--- Records Enclosed Below ---
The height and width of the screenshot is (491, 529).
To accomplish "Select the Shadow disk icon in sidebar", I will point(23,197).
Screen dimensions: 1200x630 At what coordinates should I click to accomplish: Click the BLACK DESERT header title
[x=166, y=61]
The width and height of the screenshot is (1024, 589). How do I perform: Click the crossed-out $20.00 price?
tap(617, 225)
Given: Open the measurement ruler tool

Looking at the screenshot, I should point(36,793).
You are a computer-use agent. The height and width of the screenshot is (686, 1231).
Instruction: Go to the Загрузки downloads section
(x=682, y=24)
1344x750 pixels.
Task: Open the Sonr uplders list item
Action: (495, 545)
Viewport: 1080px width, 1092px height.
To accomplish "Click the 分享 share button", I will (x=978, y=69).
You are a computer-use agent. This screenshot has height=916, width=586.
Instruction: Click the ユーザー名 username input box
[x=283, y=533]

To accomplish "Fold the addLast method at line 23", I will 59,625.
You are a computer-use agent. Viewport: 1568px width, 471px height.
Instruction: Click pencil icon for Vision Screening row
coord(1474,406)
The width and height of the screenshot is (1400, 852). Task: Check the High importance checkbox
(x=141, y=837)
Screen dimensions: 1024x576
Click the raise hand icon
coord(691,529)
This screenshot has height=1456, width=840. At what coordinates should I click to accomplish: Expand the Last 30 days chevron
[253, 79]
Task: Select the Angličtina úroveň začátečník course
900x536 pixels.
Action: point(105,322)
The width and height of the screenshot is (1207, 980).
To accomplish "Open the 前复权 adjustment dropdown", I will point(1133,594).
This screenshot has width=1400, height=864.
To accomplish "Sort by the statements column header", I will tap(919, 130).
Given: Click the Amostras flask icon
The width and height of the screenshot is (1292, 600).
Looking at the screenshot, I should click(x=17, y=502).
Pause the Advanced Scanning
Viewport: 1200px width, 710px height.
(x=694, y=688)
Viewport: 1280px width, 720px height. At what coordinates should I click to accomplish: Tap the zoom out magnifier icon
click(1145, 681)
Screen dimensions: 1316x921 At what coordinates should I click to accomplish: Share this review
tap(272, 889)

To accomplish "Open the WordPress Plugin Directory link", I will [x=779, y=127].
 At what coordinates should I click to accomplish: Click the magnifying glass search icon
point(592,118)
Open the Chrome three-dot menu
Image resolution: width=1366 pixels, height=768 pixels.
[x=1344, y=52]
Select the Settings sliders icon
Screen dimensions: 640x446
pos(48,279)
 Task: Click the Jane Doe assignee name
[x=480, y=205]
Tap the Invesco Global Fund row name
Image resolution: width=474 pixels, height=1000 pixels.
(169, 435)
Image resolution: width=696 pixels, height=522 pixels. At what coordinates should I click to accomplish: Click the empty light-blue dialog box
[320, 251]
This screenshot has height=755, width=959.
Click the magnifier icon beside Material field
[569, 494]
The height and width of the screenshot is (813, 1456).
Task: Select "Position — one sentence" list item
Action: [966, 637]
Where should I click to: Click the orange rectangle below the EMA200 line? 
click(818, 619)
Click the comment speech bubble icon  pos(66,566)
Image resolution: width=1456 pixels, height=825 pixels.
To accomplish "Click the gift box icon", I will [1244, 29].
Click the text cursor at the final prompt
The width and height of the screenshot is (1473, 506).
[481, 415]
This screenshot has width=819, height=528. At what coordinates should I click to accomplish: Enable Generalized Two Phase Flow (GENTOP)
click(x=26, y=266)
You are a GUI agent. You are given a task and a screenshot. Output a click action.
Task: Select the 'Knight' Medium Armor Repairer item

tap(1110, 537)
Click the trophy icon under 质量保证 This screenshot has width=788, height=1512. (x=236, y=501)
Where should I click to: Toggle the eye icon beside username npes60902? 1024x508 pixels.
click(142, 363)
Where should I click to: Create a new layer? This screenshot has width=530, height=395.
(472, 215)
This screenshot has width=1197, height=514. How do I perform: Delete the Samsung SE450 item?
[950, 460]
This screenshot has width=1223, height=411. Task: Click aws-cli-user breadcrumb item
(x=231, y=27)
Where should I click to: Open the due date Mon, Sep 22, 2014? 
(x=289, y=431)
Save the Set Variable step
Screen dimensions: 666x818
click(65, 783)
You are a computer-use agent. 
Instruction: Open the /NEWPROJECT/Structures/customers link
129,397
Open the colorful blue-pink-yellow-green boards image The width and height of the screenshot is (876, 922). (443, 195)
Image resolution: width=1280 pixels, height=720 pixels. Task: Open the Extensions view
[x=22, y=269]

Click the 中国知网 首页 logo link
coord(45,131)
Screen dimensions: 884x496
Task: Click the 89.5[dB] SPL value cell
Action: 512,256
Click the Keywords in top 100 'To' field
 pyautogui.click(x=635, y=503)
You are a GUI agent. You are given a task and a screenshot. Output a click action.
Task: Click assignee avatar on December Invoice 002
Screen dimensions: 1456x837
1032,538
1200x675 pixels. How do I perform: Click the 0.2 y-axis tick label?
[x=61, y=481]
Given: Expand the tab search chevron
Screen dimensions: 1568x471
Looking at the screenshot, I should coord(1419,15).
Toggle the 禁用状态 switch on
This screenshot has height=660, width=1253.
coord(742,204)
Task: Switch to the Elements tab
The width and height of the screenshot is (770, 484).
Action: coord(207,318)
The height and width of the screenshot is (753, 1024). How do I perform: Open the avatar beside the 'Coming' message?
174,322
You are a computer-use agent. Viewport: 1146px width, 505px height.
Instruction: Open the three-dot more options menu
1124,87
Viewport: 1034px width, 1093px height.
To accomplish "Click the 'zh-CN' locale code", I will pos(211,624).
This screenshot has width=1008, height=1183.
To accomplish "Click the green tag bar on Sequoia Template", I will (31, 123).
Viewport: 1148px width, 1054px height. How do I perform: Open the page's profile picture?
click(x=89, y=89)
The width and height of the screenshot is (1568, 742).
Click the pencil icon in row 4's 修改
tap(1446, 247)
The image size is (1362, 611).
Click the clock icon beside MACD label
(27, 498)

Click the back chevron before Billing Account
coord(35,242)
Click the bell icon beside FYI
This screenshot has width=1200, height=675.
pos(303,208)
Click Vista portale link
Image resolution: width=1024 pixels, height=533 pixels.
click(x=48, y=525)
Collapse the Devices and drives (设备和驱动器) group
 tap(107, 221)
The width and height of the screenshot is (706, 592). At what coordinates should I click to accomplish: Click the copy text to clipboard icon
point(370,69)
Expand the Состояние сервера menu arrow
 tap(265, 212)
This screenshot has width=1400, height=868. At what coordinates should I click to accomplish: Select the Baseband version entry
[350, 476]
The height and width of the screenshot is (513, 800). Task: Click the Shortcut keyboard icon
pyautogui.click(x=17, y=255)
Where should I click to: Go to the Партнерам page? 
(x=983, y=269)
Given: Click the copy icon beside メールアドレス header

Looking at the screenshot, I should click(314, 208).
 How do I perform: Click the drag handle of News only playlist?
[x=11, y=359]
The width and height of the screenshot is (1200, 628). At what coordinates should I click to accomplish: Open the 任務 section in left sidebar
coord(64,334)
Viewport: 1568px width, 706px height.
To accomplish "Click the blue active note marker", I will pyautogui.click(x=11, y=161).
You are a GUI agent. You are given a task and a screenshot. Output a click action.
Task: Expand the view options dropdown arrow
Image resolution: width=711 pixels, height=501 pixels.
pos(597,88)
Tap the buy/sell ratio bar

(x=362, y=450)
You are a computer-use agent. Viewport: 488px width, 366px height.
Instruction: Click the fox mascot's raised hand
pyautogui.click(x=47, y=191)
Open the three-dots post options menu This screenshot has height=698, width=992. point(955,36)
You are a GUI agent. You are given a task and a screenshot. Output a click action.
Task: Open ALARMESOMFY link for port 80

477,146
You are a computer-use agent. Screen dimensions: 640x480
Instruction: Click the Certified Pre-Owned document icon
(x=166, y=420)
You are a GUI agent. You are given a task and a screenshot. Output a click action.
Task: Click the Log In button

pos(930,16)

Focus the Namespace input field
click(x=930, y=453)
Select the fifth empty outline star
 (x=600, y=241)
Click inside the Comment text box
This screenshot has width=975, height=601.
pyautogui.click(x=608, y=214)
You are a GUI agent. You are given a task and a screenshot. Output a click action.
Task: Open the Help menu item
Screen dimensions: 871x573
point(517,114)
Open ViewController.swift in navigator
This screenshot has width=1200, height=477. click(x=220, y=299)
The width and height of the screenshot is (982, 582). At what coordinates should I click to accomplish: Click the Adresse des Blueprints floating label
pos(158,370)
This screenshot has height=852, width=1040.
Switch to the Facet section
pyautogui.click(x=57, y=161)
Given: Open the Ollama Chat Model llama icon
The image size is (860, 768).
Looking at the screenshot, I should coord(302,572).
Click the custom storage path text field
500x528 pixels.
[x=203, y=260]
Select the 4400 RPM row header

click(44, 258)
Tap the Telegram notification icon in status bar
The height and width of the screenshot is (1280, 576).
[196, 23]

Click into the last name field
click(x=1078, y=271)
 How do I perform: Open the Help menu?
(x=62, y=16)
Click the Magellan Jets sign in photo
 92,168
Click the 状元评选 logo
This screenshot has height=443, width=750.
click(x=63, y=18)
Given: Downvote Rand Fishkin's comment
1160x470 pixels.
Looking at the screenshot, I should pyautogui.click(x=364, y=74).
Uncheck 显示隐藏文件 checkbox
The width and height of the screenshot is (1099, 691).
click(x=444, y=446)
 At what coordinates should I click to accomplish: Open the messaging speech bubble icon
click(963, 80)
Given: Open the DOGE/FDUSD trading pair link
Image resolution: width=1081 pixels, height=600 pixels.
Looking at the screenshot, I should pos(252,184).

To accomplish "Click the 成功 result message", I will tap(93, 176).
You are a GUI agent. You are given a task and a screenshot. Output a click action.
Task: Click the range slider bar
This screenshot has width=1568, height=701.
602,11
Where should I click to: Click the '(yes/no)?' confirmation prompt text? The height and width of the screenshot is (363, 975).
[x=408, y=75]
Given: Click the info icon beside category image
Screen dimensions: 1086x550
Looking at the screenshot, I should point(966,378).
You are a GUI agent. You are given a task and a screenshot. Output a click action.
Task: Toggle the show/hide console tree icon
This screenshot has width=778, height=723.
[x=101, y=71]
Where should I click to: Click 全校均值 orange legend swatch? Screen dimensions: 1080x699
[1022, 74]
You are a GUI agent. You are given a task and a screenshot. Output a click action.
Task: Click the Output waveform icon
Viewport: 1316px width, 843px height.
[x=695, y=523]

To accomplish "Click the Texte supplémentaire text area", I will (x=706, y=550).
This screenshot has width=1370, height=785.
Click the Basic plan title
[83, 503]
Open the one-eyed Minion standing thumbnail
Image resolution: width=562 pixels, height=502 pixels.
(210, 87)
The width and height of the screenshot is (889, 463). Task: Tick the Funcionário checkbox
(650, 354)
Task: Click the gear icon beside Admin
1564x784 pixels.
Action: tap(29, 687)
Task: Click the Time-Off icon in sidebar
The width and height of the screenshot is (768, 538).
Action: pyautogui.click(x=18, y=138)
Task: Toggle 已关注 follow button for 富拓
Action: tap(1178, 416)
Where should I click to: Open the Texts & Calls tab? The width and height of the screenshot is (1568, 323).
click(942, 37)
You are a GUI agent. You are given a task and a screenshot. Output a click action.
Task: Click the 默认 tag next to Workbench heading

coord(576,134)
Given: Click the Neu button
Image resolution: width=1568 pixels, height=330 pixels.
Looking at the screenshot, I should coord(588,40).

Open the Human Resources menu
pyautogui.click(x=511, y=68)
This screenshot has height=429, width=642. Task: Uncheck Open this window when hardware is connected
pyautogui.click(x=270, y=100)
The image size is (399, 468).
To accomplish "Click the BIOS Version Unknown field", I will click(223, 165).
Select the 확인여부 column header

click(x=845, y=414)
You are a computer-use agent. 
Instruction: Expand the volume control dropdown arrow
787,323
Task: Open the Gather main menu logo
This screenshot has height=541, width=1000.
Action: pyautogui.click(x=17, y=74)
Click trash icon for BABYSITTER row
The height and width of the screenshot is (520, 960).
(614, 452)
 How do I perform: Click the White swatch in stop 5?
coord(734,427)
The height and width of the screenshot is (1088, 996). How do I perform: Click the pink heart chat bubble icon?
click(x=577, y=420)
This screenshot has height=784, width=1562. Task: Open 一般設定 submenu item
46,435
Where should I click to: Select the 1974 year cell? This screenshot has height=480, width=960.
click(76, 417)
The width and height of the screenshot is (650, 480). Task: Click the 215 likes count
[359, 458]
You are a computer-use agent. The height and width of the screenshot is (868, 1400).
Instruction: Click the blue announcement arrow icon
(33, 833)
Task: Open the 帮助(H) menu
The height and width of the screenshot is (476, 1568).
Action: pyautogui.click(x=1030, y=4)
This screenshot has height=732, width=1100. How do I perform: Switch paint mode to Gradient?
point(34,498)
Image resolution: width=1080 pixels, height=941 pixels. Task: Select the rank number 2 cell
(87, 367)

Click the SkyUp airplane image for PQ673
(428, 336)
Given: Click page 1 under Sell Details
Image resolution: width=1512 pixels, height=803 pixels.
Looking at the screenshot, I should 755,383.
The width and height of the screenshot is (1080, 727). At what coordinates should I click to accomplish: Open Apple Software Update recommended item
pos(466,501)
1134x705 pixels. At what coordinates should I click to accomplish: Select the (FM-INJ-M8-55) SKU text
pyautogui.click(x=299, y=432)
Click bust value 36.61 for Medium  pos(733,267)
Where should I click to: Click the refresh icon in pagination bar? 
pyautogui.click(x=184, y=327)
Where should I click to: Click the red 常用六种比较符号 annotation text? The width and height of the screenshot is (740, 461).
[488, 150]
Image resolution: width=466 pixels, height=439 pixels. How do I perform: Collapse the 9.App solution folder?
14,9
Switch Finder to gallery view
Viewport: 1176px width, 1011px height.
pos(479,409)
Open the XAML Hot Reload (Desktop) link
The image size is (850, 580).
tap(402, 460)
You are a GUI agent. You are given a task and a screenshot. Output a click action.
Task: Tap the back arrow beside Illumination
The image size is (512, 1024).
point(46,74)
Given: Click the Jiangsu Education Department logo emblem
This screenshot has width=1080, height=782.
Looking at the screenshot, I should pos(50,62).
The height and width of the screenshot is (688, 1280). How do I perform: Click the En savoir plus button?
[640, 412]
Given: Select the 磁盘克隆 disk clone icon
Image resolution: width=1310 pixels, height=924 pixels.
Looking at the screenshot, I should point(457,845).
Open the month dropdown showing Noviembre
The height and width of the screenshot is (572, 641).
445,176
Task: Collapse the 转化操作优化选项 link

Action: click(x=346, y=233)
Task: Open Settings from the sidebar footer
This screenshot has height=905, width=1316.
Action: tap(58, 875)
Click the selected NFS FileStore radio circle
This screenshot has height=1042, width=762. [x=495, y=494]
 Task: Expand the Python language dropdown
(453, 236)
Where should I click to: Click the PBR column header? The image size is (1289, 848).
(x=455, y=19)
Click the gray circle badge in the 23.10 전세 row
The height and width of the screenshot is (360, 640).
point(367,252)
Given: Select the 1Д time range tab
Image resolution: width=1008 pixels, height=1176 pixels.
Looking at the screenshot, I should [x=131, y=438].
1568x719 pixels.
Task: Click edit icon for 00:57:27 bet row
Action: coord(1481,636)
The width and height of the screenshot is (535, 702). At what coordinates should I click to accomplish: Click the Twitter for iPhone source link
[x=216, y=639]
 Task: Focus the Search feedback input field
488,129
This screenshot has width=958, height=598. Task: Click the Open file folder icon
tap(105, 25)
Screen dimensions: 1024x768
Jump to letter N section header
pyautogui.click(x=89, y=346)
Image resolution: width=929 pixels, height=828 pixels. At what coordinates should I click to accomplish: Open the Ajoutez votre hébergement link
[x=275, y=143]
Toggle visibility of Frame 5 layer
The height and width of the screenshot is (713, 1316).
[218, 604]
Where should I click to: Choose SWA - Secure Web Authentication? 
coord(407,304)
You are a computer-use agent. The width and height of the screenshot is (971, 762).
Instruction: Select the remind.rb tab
--- End of Enclosed Records ---
◆ **To do**
Please give an exact copy of the entries above, from the line with "Image resolution: width=1366" down to the line with "This screenshot has height=755, width=959.", inclusive, and nothing else.

◆ **Solution**
Image resolution: width=1366 pixels, height=768 pixels.
[x=1344, y=52]
Select the Settings sliders icon
Screen dimensions: 640x446
pos(48,279)
 Task: Click the Jane Doe assignee name
[x=480, y=205]
Tap the Invesco Global Fund row name
Image resolution: width=474 pixels, height=1000 pixels.
(169, 435)
Image resolution: width=696 pixels, height=522 pixels. At what coordinates should I click to accomplish: Click the empty light-blue dialog box
[320, 251]
This screenshot has height=755, width=959.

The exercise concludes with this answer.